State v. Gibbs, 1--175A16

Decision Date03 November 1975
Docket NumberNo. 1--175A16,1--175A16
Citation166 Ind.App. 387,336 N.E.2d 703
PartiesSTATE of Indiana, Defendant-Appellant, v. Steven Ray GIBBS, Plaintiff-Appellee.
CourtIndiana Appellate Court

Theodore L. Sendak, Atty. Gen., Walter F. Lockhart, Deputy Atty. Gen., Indianapolis, for defendant-appellant.

Donald R. Ewers, Paul E. Wendel, Evansville, for plaintiff-appellee.

ROBERTSON, Chief Judge.

The defendant-appellant, State, brings this appeal from a judgment awarding $100,000 damages for injuries suffered by the plaintiff-appellee, Gibbs, in an automobile collision with a State employee.

The issues upon appeal are whether the evidence was sufficient to establish that the State's employee was acting within the scope of his employment at the time of the accident and whether Gibbs' Instruction Number 4 was properly given by the trial court.

For the reasons expressed herein the judgment is affirmed.

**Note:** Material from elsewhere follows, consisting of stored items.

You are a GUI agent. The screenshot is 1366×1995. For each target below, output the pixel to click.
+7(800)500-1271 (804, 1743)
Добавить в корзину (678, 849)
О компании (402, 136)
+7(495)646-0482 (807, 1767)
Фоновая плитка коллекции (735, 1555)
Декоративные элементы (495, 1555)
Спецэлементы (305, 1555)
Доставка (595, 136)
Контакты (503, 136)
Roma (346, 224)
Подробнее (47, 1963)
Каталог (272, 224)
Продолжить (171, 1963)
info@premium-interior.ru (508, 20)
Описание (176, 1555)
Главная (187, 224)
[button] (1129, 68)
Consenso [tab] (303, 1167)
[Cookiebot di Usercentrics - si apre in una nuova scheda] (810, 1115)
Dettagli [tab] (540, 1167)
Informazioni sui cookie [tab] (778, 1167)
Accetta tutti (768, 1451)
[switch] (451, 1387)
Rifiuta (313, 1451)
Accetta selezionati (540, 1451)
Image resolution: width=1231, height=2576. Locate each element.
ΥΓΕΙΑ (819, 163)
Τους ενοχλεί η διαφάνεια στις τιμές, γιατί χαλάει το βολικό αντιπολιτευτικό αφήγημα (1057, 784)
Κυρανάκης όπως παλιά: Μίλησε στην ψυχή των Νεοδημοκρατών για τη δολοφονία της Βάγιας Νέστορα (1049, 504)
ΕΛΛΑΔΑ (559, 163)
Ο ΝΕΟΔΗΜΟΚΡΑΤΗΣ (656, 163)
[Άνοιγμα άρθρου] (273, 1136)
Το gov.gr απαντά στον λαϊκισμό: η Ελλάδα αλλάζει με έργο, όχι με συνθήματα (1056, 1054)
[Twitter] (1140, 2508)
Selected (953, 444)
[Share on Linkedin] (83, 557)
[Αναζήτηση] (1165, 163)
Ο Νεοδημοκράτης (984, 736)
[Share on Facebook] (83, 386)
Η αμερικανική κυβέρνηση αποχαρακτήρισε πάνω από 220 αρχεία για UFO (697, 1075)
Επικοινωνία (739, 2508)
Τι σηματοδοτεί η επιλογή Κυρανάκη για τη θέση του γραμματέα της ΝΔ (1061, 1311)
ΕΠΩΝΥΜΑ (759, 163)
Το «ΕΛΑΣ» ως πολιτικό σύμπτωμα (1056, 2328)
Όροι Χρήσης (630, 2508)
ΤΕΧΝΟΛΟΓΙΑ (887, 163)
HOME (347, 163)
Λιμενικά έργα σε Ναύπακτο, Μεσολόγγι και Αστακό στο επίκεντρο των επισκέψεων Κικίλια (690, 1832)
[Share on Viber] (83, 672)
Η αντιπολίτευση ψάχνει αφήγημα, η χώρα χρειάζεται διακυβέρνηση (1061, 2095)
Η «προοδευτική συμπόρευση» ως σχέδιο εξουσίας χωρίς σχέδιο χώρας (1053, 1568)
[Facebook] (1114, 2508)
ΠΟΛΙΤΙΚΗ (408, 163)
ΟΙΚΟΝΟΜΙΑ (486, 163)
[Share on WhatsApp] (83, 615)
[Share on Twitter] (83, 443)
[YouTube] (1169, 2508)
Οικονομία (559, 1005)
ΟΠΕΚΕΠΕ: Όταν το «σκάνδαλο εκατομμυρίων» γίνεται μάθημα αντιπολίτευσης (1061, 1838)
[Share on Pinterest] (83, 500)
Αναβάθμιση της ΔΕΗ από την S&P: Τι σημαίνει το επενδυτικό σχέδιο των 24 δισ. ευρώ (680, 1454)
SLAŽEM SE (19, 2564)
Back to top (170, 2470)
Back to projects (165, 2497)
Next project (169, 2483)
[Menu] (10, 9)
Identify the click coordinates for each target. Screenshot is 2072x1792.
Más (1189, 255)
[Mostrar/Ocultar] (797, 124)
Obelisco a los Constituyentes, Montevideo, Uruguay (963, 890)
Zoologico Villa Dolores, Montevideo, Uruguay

Ralph Coe was employed by the Indiana State Highway Commission as an inspector of waste water treatment tests conducted at interstate highway rest parks near Henryville and Batesville, Indiana. Since the job involved considerable driving between the parks, approximately two-hundred miles a day, the State furnished Coe with a state-owned, 1970 Chevrolet automobile. The car was checked out to Coe at all times. He was allowed to drive it home after work and to lunch during the work day, but was not allowed to use it for other personal business. Coe generally began work around 7:30 A.M. and finished around 5:00 P.M., but he considered himself on call twenty-four hours a day.

On May 19, 1972, Coe was performing chemical analyses of the disposal system at Henryville. He finished the tests at 5:00 P.M. and drove to the office in Seymour to see his supervisor. Upon arriving, Coe did not find his supervisor, but he remained in the office long enough to read the notes left on his desk during the day. Coe checked several of the restaurants in Seymour where his supervisor could sometimes be found after working hours, but was not successful in locating him.

Around 7:00 P.M. Coe left Seymour and drove towards Brownstown where he intended to eat his evening meal and have a few drinks before proceeding to his home located west of town. The accident from which this case arose occurred around 10:00 P.M. of that evening on Highway 50 between Brownstown and Coe's home. Coe's state-owned car crossed the center line and struck a vehicle being driven by Gibbs who was on his way to National Guard duties at Camp Atterbury. Gibbs suffered serious injuries and his foot was later amputated as a result of the collision.

Gibbs filed his complaint for personal injuries and property damage on September 14, 1972, naming Ralph Coe and the State of Indiana as defendants. An answer was filed denying the allegations of the complaint. Gibbs later filed an amended complaint for personal injuries and dismissed the cause of action against Coe. On July 16, 1974, Gibbs filed a second amended complaint against the State. The State admitted the paragraphs of the complaint which alleged that Gibbs' injuries were the proximate result of a State employee's (Coe's) negligent operation of a State-owned vehicle but specifically denied the allegation that Coe was acting within the scope of his employment at the time of the collision. The case was tried upon that issue.

Trial to the jury commenced on September 3, 1974, and a verdict was returned against the State in the amount of $100,000 with judgment entered accordingly. The State bring this appeal.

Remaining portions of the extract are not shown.